Stanwood senior wrestler Lindsey Crawford at practice on Dec. 27, 2018 in Stanwood. (Andy Bronson / The Herald)

Five things to know with Stanwood girls wrestler Lindsey Crawford

The senior placed 12th in a national sports medicine competition last May.

In the Stanwood High School wrestling room, Lindsey Crawford is known as “Mama Bear.”

“She looks out for the other wrestlers and makes sure they’re taken care of,” said Todd Freeman, the Spartans’ girls coach. “She makes sure everyone has what they need or help with homework or whatever. She’s a real stickler as far as people being nice to each other goes. She’s a good rule follower — she wants people to do what’s right, and she’s not afraid to speak up.”

Crawford, a senior, placed eighth in the 145-pound division at Mat Classic last season.

Here are five things to know about Crawford:

1. She started wrestling as a freshman. “One day the boys wrestling coach, Ray Mather, saw me taking an interest in some team wrestling pictures from the past, and he said, ‘Hey, you should try it.’ I thought, ‘Well, I don’t have anything else going on, so I might as well give it a go.’ After my very first practice I didn’t think I would stick with it, but after I got my first takedown, first pin, first reversal, I was hooked.”

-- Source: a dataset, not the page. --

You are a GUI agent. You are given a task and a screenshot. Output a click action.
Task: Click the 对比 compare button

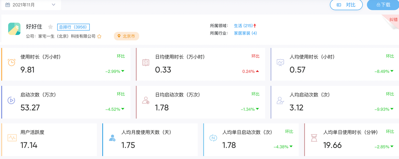pyautogui.click(x=346, y=5)
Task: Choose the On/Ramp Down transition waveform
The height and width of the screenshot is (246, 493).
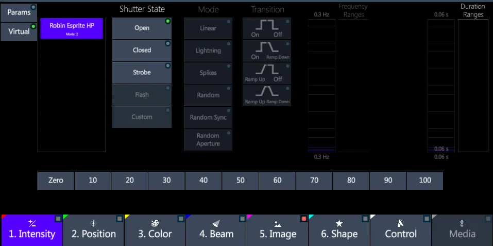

2. She’s struggled with confidence on the mat. “I used to stress myself out to no end before every single match,” Crawford said. “A lot of times that would be a big reason why I lost. I was so in my head, I couldn’t even wrestle. I’m proud of the fact that I was able to overcome that, for the most part, by relying on friends and coaches for support and being able to tell myself, ‘I want to (succeed) so bad that I’m not going to let these stupid things in my mind get in my way.’ It wasn’t easy, but I got there.”

3. She’s planning on going into the medical field. “I’d like to major in biology and kinesiology, then go to medical school at the University of Washington to become an osteopathic physician or family practitioner,” said Crawford, who’s applied to UW and Western Washington University for undergraduate studies. “I’ve always been interested in medicine, but I didn’t think I was going to (pursue it as a career) until I took a sports medicine class in high school. I like it because it’s practical — I’m an athlete, and everything we learn applies to athletes and what they have to do with their bodies to perform and recover. It’s personal and close to my heart.”

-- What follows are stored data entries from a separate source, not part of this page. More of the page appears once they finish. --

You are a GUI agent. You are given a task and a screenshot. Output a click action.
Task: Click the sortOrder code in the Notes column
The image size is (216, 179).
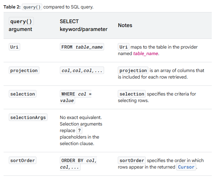click(132, 160)
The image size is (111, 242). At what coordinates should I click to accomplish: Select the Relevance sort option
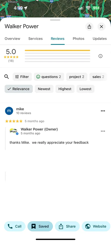19,89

4. She placed 12th in the 2018 American Academic Competition Institute’s National Sports Medicine Competition. The competition, held last May, consisted of a 300-question exam that covered topics such as first aid, emergency procedures, medical terminology, physiology and anatomy, as well as a practical evaluation. “That was incredible. I wasn’t expecting (to finish that high) at all,” Crawford said. “I just studied and prepared and hoped for the best. It was cool to get to that point and have that experience. It was the highlight of my sports-medicine career.”

5. She likes to hike in her free time. “Last summer I went with a friend to Lake Twentytwo. It was incredible,” Crawford said. “It’s a hard hike, and at one point it seemed like it wouldn’t end. But when it did, it was totally worth it — a crystal clear lake surrounded by a ring of mountains. It was absolutely beautiful. I’ll have to make time to go there again next summer.”